Mangosteen Pericarp based Bionanohybrid Composites: A Comprehensive Review

Introduction: In recent times, the overall demand for sustainable materials in place of low-cost, high-strength materials has been triggered worldwide, prompted researchers to develop  eco-friendly biocomposites endowed with biodegradability, renewability and non-toxicity. Mangosteen pericarp based Nano hybrid biocomposites (MPNHBC) have gained more research focus in recently due to their promising properties. The present review encompasses progresses in the synthesis, properties and applications of bio composites giving special emphasis to MPNHBCs. The increasing demand for sustainable and eco-friendly materials has led to a surge in research on natural fiber-based composites. Mangosteen pericarp, a readily available and renewable resource, has emerged as a promising candidate for the development of biodegradable composites. Rich in cellulose, hemicellulose, and lignin, mangosteen pericarp offers a unique combination of mechanical, thermal, and chemical properties. This review aims to provide a comprehensive overview of the current state of knowledge on mangosteen pericarp-based composites, including their preparation, characterization, and potential applications. By highlighting the opportunities and challenges associated with these composites, this review seeks to stimulate further research and development in this exciting field.

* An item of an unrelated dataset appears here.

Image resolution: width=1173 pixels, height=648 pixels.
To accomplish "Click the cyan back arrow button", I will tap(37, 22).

Objectives: The objective of this review is to systematically summarize and critically evaluate the current state of knowledge on mangosteen pericarp-based composites, with a focus on their preparation, properties, and potential applications, in order to identify gaps, challenges, and future directions for research and development in this field.

Results: The results show that mangosteen pericarp-based composites exhibit promising physical and mechanical properties, thermal stability, and chemical resistance. Microstructural analysis reveals a unique composition and structure. These composites compare favourably to other natural fiber composites, with potential applications in packaging, biomedical devices, and construction materials. However, challenges remain, including scaling up production, improving standardization, and reducing costs. Addressing these challenges can help unlock the full potential of mangosteen pericarp-based composites.

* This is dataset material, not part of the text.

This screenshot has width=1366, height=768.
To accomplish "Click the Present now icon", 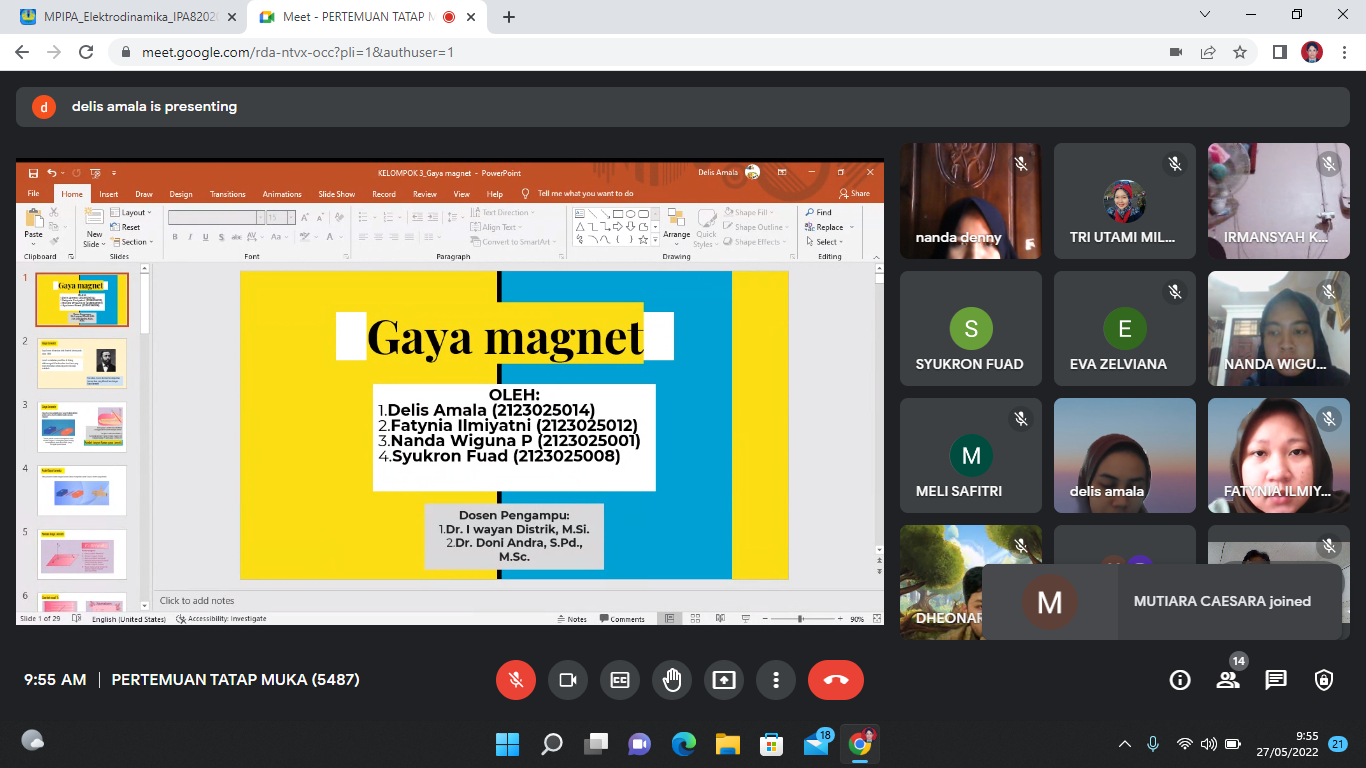I will pyautogui.click(x=724, y=680).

Conclusions: Mangosteenpericarp-based composites have demonstrated tremendous potential as sustainable, biodegradable, and eco-friendly materials. The unique combination of mechanical, thermal, and chemical properties offered by mangosteen pericarp makes it an attractive candidate for various applications, including packaging, biomedical devices, and construction materials. While challenges related to scalability, standardization, and cost-effectiveness remain, ongoing research and development efforts are expected to address these limitations. As the world shifts towards a more circular and sustainable economy, mangosteen pericarp-based composites are poised to play a vital role in reducing our reliance on non-renewable resources and mitigating environmental impacts.